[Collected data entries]
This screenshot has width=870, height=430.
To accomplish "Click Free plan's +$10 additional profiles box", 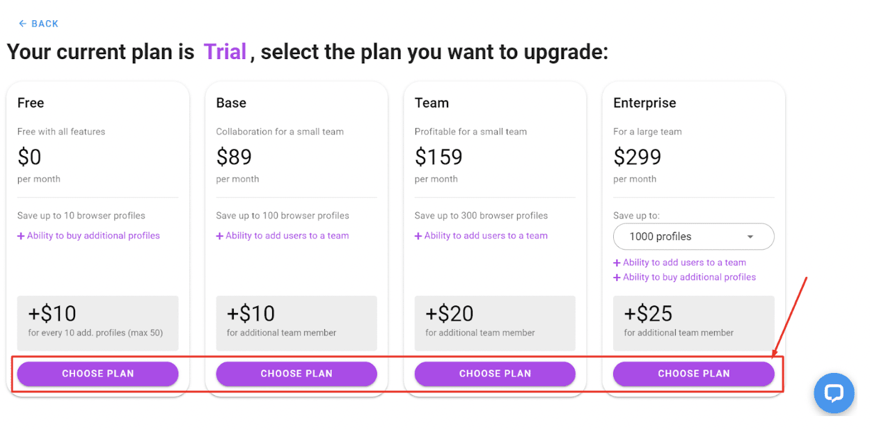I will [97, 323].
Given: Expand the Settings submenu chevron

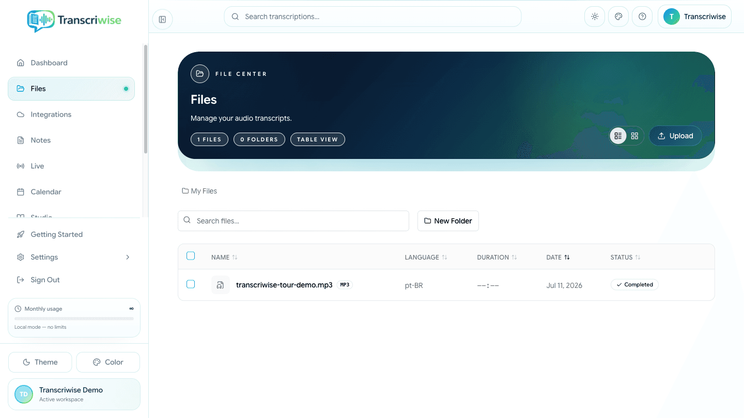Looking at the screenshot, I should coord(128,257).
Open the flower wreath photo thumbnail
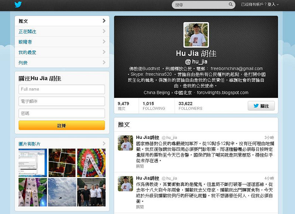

...

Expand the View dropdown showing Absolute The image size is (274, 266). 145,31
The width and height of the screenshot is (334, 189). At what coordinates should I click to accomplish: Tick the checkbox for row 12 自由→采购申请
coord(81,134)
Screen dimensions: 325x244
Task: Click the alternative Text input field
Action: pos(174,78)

Directions for this task » Output only the stretch above from the line with "Given: Expand the Settings submenu chevron" through the line with "Open the flower wreath photo thumbnail", reproduced exactly. Exclude pictures.

Task response »
Given: Expand the Settings submenu chevron

Looking at the screenshot, I should coord(128,257).
Open the flower wreath photo thumbnail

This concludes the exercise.